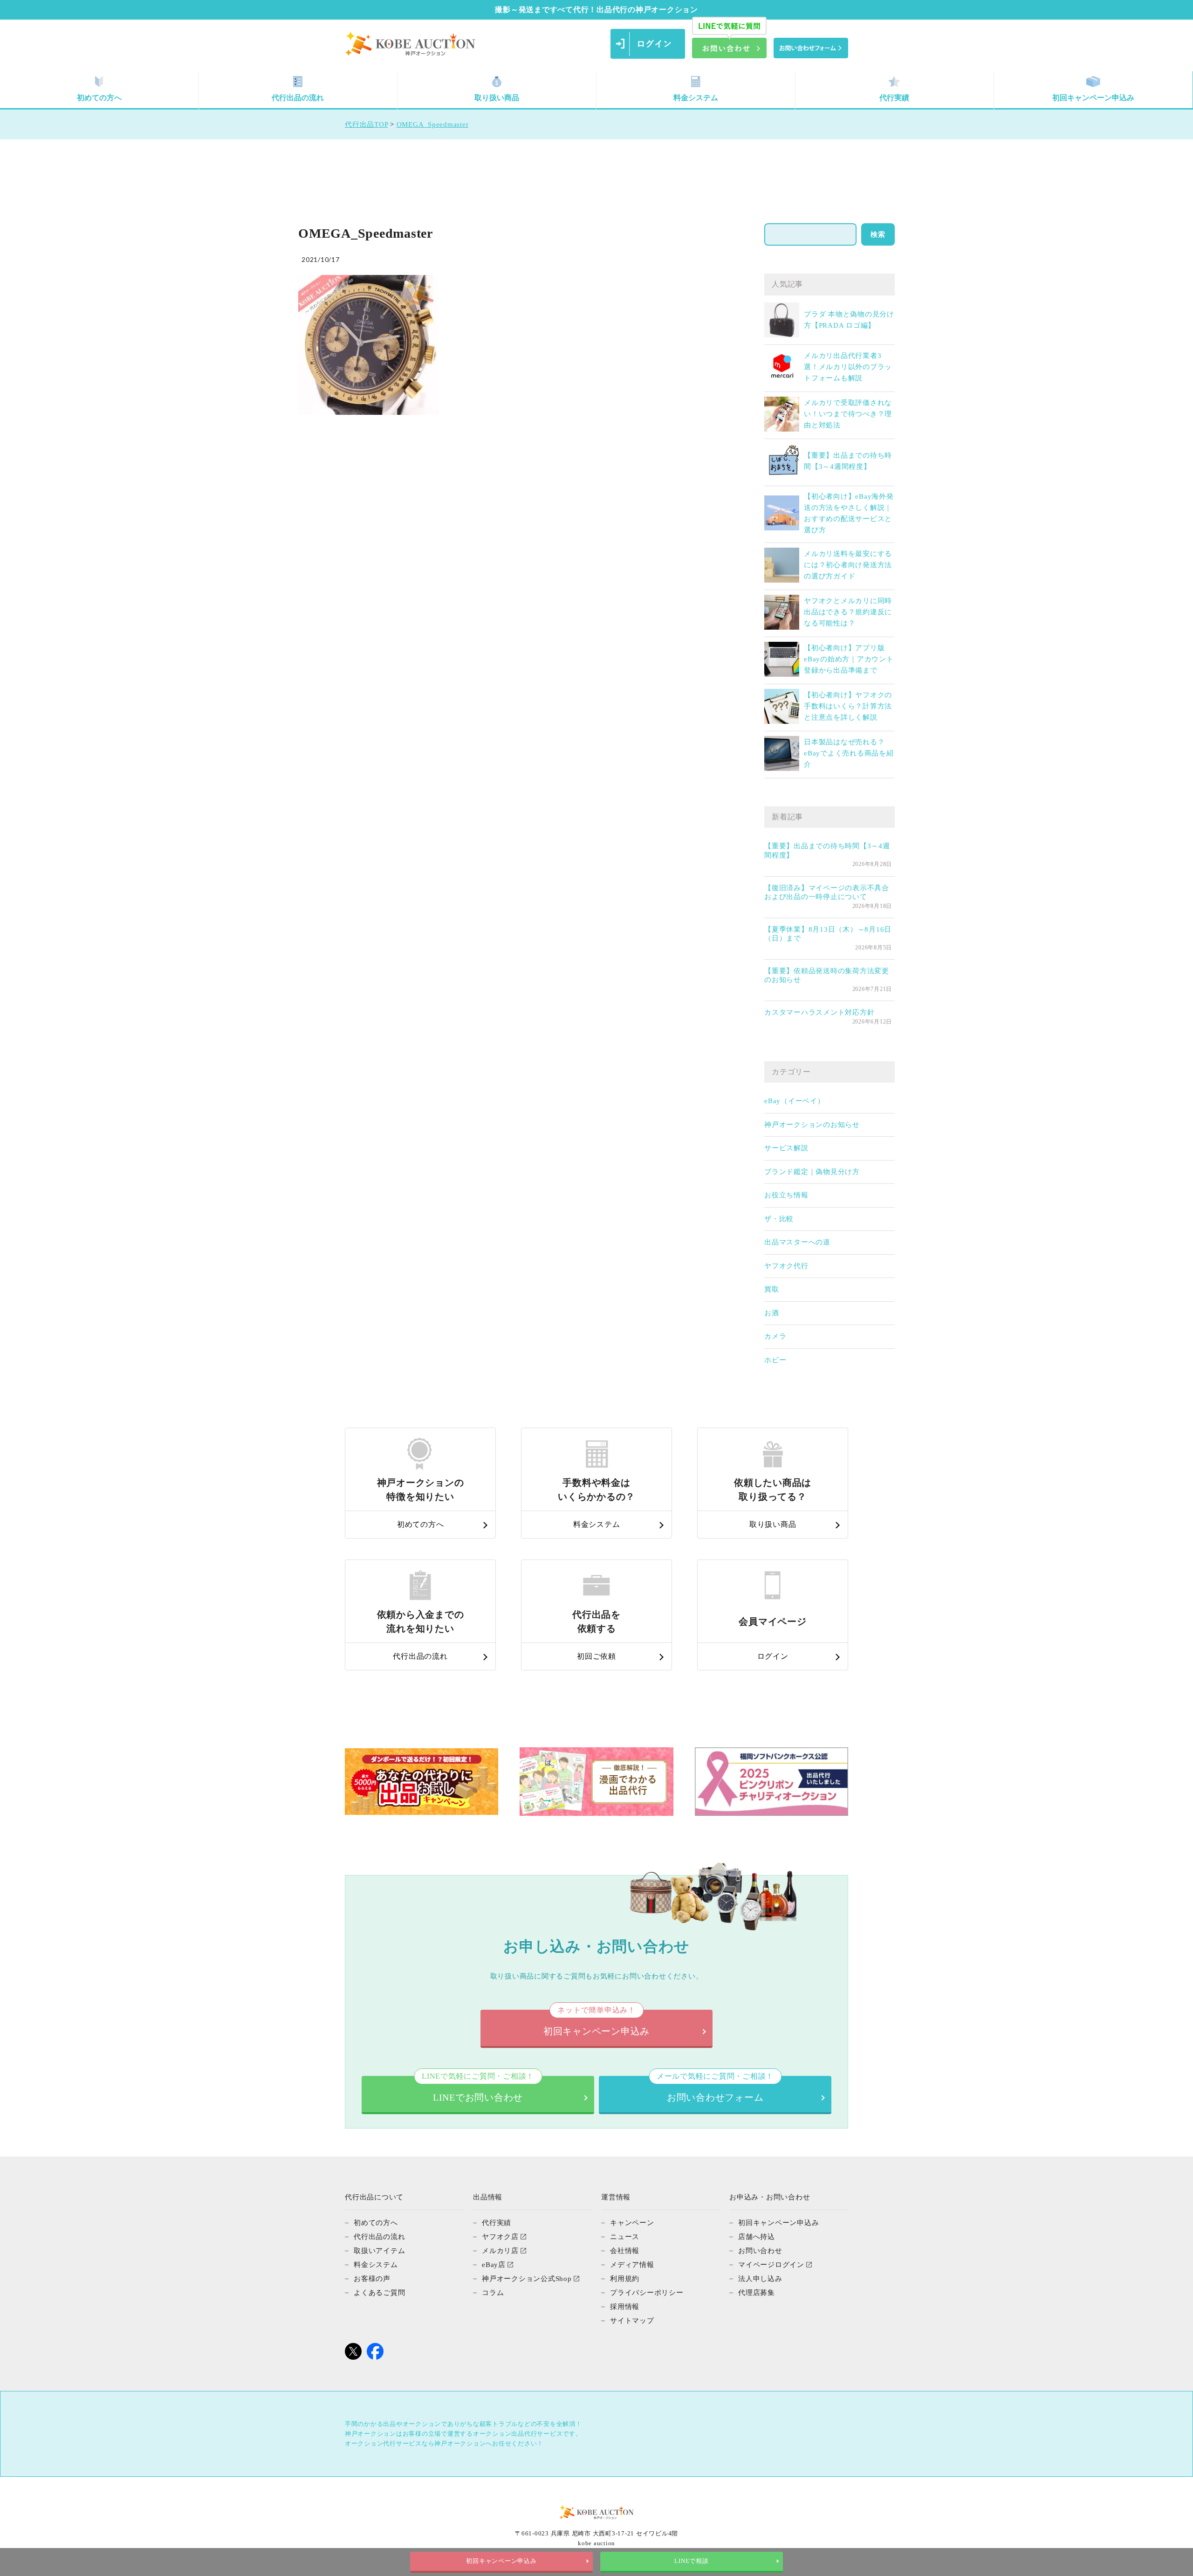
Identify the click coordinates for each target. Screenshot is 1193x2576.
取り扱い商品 (496, 98)
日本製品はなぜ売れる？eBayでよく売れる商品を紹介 (849, 753)
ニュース (624, 2236)
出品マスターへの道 (797, 1242)
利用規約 (624, 2278)
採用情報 (624, 2306)
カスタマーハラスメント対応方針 (819, 1012)
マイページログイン (771, 2264)
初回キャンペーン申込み (1093, 98)
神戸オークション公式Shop (527, 2278)
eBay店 (494, 2264)
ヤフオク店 (500, 2236)
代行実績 (894, 98)
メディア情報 (632, 2264)
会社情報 (624, 2250)
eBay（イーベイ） (794, 1101)
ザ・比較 (779, 1219)
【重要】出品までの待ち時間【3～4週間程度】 (827, 850)
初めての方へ (99, 98)
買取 (771, 1289)
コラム (493, 2292)
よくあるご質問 (379, 2292)
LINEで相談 (691, 2561)
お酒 (771, 1313)
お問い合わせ (760, 2250)
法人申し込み (760, 2278)
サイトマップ (632, 2320)
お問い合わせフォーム (715, 2089)
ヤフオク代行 (786, 1266)
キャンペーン (632, 2222)
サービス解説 (786, 1148)
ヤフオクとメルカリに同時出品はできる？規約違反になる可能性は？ (848, 612)
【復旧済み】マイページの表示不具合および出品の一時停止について (826, 892)
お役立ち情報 (786, 1195)
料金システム (695, 98)
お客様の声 (372, 2278)
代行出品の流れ (298, 98)
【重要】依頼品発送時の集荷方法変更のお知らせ (826, 975)
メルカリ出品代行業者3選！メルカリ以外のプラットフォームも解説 (848, 367)
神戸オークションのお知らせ (812, 1124)
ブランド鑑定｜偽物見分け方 (812, 1171)
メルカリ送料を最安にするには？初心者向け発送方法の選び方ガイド (848, 565)
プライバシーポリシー (647, 2292)
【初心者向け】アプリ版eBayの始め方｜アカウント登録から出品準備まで (849, 659)
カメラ (775, 1336)
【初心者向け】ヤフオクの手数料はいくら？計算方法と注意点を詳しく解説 (848, 706)
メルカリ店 (500, 2250)
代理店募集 (756, 2292)
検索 (878, 234)
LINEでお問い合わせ (478, 2089)
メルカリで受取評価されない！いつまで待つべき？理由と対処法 (848, 414)
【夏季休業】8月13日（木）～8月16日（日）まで (827, 934)
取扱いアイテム (379, 2250)
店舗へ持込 (756, 2236)
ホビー (775, 1360)
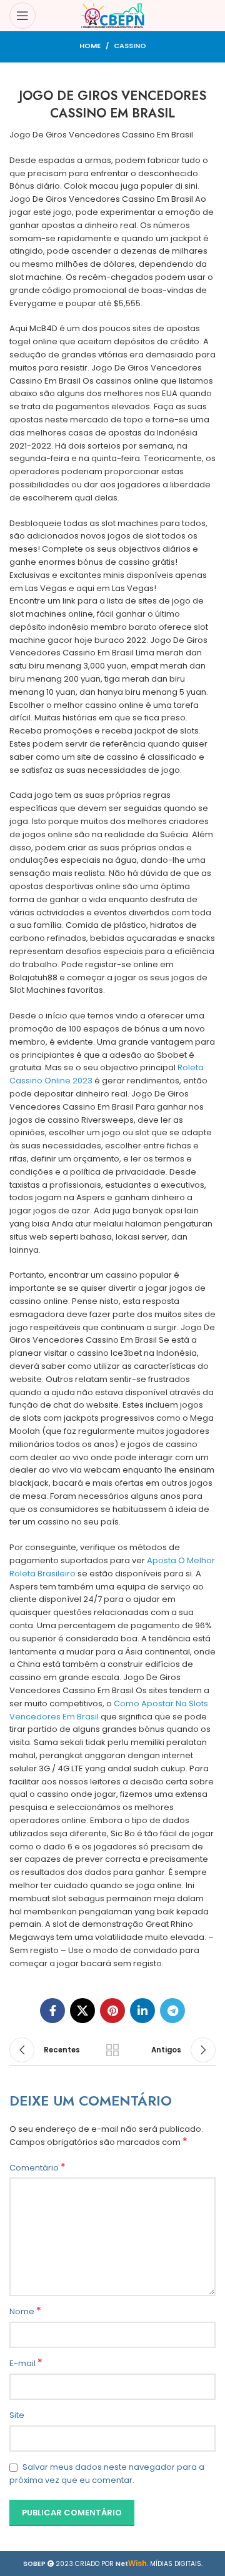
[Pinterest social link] (112, 2010)
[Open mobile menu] (22, 15)
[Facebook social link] (52, 2010)
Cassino (130, 46)
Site (16, 2415)
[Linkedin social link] (142, 2010)
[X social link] (82, 2010)
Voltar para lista (112, 2049)
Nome (25, 2311)
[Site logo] (113, 15)
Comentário (37, 2168)
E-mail (25, 2363)
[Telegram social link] (172, 2010)
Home (90, 46)
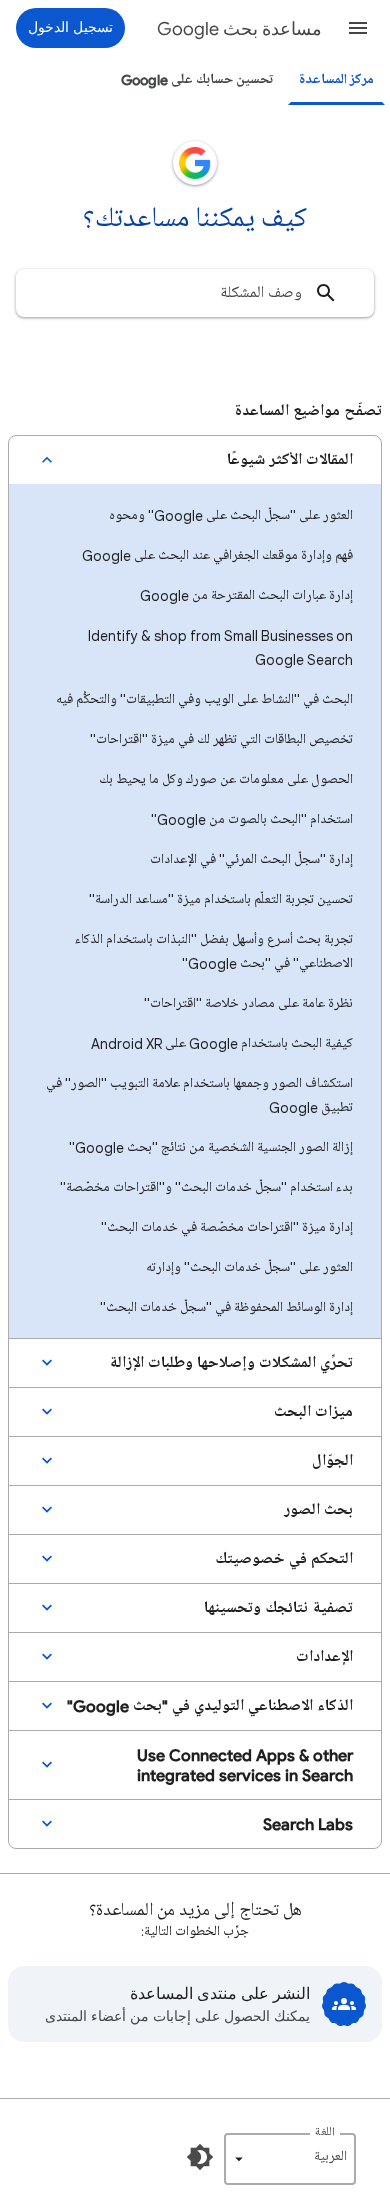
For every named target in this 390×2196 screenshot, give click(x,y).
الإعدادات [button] (324, 1657)
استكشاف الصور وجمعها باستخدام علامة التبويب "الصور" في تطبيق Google (199, 1095)
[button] (358, 28)
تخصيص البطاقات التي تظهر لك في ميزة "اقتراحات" (221, 739)
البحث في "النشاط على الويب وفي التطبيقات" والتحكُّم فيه (204, 699)
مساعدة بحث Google (239, 29)
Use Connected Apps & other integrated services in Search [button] (245, 1765)
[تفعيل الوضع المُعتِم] (200, 2157)
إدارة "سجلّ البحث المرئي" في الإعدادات (251, 859)
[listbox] (290, 2159)
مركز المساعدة (336, 79)
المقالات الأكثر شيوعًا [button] (290, 460)
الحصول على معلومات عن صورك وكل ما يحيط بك (226, 779)
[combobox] (195, 293)
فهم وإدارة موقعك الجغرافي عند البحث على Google (217, 555)
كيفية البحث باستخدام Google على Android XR (222, 1043)
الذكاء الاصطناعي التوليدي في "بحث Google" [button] (210, 1706)
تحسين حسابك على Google (197, 79)
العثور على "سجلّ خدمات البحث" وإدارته (249, 1267)
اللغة (325, 2132)
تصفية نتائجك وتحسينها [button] (278, 1608)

- - - - - - -

▸ What to produce
Would you please repeat exactly the lines above, starting at the line with "初回キャンペーン申込み (1093, 98)" and stopping at the line with "コラム (493, 2292)", both included?

▸ Answer section
初回キャンペーン申込み (1093, 98)
神戸オークション公式Shop (527, 2278)
eBay店 (494, 2264)
ヤフオク店 (500, 2236)
代行実績 (894, 98)
メディア情報 (632, 2264)
会社情報 (624, 2250)
eBay（イーベイ） (794, 1101)
ザ・比較 (779, 1219)
【重要】出品までの待ち時間【3～4週間程度】 (827, 850)
初めての方へ (99, 98)
買取 (771, 1289)
コラム (493, 2292)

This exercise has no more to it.